RECORDS SHOWN section start

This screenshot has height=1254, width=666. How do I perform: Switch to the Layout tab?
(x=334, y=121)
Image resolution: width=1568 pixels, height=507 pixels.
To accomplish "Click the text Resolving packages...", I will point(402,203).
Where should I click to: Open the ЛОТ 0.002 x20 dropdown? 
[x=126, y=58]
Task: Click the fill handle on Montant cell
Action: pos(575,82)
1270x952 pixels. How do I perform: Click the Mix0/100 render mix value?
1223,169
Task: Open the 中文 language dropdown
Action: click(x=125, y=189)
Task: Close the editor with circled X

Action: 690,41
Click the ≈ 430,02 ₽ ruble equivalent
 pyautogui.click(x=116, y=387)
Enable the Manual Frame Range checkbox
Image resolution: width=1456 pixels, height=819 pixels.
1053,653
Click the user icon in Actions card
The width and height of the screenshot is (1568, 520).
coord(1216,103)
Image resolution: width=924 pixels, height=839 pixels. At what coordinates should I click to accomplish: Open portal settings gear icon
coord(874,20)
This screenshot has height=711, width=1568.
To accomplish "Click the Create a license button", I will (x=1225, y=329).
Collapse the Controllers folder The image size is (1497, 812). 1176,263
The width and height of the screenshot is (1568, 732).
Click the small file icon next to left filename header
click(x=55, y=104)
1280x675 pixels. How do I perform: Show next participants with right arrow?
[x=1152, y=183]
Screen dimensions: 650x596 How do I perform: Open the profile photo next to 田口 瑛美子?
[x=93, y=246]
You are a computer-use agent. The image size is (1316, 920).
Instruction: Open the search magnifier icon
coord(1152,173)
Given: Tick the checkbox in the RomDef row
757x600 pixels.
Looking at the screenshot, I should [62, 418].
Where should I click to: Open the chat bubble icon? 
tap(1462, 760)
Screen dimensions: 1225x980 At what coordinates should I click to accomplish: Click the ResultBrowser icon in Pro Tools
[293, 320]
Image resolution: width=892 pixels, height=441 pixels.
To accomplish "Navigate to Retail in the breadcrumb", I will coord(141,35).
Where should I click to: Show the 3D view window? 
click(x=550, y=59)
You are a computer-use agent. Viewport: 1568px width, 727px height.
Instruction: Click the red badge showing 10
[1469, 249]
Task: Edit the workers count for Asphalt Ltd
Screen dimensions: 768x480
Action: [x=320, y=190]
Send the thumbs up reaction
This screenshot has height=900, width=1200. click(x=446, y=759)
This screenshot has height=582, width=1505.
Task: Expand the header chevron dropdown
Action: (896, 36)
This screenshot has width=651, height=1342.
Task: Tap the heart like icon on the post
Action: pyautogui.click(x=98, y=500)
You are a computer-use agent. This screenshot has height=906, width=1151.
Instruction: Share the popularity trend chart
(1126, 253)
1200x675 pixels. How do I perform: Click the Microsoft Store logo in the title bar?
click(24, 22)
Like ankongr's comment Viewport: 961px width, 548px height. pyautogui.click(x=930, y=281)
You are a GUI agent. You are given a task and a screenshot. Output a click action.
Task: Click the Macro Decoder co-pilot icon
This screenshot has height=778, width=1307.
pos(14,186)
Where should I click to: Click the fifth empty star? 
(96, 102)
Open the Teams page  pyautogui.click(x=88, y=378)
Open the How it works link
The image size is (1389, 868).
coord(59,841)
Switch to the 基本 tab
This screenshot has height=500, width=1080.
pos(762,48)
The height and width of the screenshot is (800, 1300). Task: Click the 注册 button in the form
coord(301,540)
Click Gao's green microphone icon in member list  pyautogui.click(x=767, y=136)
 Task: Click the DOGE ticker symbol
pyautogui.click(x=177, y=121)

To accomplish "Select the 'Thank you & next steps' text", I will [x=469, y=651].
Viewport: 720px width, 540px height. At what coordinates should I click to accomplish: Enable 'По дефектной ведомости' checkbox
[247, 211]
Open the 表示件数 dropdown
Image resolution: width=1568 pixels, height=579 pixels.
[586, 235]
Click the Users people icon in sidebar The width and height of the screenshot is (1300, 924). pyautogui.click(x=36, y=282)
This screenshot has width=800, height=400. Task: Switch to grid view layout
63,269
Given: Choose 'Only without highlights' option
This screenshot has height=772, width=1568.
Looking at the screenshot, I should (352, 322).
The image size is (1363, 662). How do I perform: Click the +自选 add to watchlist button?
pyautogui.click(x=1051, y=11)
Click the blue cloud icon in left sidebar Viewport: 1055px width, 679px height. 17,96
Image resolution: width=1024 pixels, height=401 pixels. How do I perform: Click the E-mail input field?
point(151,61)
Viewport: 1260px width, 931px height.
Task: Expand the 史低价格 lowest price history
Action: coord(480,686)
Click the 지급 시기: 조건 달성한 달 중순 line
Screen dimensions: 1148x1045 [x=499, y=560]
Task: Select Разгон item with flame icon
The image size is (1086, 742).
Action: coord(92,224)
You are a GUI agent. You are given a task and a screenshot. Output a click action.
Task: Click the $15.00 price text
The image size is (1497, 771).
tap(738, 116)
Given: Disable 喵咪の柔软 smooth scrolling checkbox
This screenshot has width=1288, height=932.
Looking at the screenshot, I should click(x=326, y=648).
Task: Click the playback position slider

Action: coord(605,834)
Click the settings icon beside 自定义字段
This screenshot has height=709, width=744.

RECORDS SHOWN section end

EXERCISE DIRECTIONS
Please give an exact copy of the entries above, from the line with "Open the Teams" down to the line with "Click Gao's green", inclusive, and nothing else.

WRITTEN RESPONSE
Open the Teams page  pyautogui.click(x=88, y=378)
Open the How it works link
The image size is (1389, 868).
coord(59,841)
Switch to the 基本 tab
This screenshot has height=500, width=1080.
pos(762,48)
The height and width of the screenshot is (800, 1300). Task: Click the 注册 button in the form
coord(301,540)
Click Gao's green microphone icon in member list  pyautogui.click(x=767, y=136)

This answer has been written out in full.